Most common failure was with www.mklinux.org, but not always.

Command was
python /etc/letsencrypt/acme-tiny/acme_tiny.py --account-key /etc/letsencrypt/account_keys/account.key --csr "$OUTPUTDIR"/temp.csr --acme-dir "/etc/letsencrypt/acme-challenge/" > "$OUTPUTDIR"/temp.crt

The output was an error that the service was busy, try again later.

Hmm. It's interesting that one also has the most DNS errors at dnsviz.net. Not sure what to make of that. Just hmmm.

Do you have the exact error message? Helps to ensure we look at right component.
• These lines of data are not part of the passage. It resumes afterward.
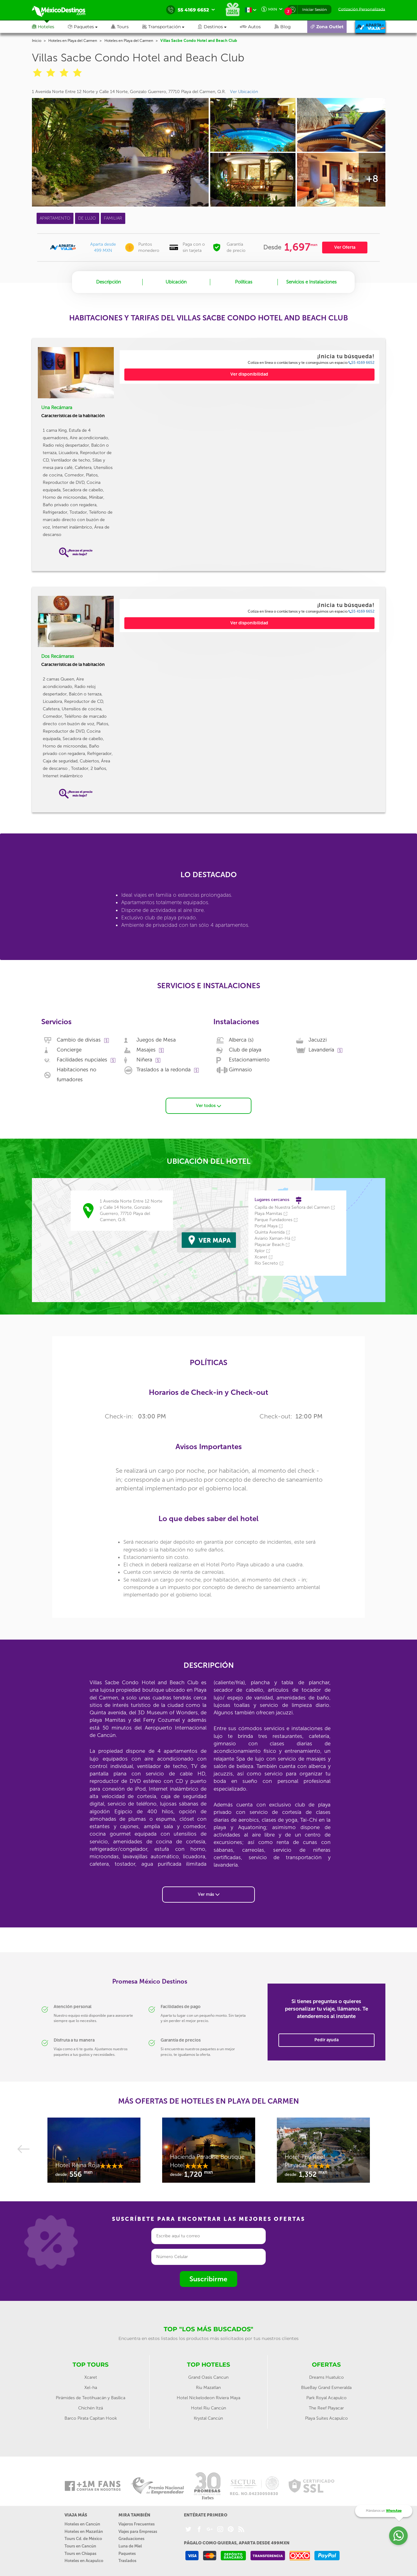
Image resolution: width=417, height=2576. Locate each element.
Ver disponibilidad (249, 374)
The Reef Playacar (326, 2399)
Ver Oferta (344, 247)
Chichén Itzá (90, 2399)
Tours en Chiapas (80, 2544)
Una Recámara (56, 407)
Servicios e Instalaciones (311, 282)
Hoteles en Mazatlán (83, 2522)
Are you instantly retrying a failed attempt? Because the usual limit on failures is 5/hour per account and host name. So at most a 1H wait period. If your client constantly makes failed requests you could get blocked by LE. See about Rate Limits here

Note that I see you got a cert about 24H ago so an LE block is not active

2 Likes

This is incredibly old and not recommended for usage.

This is a very stripped down client that lacks proper error handling and cleanup functions.

Your cert has 27 domain names on it. If you hit a failure during renewal, your client will leave "pending authorizations", which are rate-limited for a week, for all the other domains. A proper client will disable the pending authorizations as part of a cleanup phase. It is very common for multi-domain certificate renewals to spiral out of control, and wedge accounts with rate limits due to this.

You should consider switching clients. You should also consider dropping down to one certificate per registered domain (e.g. bare + www).

6 Likes

This topic was automatically closed 30 days after the last reply. New replies are no longer allowed.